* TASK REQUIREMENTS *
Output exactly the first line of the listing and each line after it, through the line that contains "You are a computer-use agent. This"; add nothing else.

▶

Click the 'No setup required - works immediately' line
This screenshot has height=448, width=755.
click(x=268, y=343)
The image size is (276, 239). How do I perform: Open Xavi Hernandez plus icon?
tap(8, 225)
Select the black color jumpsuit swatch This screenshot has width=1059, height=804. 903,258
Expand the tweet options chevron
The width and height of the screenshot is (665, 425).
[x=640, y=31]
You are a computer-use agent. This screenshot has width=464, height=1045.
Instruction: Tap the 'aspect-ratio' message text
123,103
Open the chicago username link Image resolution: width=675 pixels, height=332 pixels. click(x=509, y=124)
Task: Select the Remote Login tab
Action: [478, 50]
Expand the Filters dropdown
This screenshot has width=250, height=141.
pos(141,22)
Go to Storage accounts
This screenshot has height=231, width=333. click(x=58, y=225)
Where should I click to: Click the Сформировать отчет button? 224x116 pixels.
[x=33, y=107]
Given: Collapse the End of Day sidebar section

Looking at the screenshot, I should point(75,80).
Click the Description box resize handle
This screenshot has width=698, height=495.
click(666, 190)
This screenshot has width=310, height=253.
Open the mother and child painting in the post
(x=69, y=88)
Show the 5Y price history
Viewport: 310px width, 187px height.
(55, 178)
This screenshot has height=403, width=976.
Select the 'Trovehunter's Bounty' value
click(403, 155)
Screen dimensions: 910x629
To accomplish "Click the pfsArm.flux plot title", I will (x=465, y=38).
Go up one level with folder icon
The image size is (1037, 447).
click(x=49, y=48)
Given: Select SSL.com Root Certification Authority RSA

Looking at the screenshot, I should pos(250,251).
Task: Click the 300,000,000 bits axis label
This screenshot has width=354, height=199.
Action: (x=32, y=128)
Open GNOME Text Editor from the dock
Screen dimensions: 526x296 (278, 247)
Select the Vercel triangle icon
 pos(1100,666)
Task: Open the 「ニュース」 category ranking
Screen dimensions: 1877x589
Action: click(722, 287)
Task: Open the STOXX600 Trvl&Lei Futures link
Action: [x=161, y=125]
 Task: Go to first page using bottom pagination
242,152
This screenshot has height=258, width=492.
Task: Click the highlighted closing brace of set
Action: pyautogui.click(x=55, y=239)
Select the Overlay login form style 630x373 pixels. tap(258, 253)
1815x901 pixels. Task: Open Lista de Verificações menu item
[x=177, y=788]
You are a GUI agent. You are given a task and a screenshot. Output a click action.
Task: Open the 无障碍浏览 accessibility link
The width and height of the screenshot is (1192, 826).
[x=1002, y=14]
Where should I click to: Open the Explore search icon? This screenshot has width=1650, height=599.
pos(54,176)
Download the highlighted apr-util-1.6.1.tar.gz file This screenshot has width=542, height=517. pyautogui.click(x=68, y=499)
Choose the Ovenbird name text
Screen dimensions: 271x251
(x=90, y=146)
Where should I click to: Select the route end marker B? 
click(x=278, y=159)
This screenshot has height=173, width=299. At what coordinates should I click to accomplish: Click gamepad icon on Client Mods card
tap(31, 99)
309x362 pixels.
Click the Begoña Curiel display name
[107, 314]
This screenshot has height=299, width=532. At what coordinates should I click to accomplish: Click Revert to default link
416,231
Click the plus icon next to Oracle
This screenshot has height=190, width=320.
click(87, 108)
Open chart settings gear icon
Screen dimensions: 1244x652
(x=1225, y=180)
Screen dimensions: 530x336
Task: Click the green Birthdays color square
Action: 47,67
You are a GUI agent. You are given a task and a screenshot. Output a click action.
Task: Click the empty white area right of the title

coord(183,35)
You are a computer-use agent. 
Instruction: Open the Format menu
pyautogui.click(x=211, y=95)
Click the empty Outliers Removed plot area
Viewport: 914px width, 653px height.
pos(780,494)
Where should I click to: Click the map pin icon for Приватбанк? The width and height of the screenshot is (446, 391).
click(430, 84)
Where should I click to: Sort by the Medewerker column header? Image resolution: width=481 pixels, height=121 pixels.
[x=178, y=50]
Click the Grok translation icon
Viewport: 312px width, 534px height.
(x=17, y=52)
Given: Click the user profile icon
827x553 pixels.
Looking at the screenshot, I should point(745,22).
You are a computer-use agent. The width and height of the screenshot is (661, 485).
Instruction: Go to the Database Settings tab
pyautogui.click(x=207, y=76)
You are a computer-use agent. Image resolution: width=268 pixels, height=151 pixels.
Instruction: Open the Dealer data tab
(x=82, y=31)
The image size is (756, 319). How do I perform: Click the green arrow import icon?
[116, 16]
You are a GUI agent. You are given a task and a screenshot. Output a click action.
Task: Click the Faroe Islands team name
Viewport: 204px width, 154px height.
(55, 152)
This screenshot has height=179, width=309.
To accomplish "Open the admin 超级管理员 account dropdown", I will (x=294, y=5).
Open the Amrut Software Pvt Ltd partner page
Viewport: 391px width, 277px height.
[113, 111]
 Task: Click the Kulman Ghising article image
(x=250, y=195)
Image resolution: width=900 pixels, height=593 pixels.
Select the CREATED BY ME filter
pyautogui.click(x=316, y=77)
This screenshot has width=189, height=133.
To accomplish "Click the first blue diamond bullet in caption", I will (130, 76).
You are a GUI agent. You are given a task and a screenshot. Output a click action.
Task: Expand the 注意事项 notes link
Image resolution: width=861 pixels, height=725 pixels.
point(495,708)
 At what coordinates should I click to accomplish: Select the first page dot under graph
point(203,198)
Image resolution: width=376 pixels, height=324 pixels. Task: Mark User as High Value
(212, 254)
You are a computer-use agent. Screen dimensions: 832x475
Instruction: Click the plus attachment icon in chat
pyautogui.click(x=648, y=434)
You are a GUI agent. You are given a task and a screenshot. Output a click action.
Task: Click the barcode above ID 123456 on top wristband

◀

* RESULT *
Click the 'No setup required - works immediately' line
This screenshot has height=448, width=755.
click(x=268, y=343)
The image size is (276, 239). How do I perform: Open Xavi Hernandez plus icon?
tap(8, 225)
Select the black color jumpsuit swatch This screenshot has width=1059, height=804. 903,258
Expand the tweet options chevron
The width and height of the screenshot is (665, 425).
[x=640, y=31]
You are a computer-use agent. This screenshot has width=464, height=1045.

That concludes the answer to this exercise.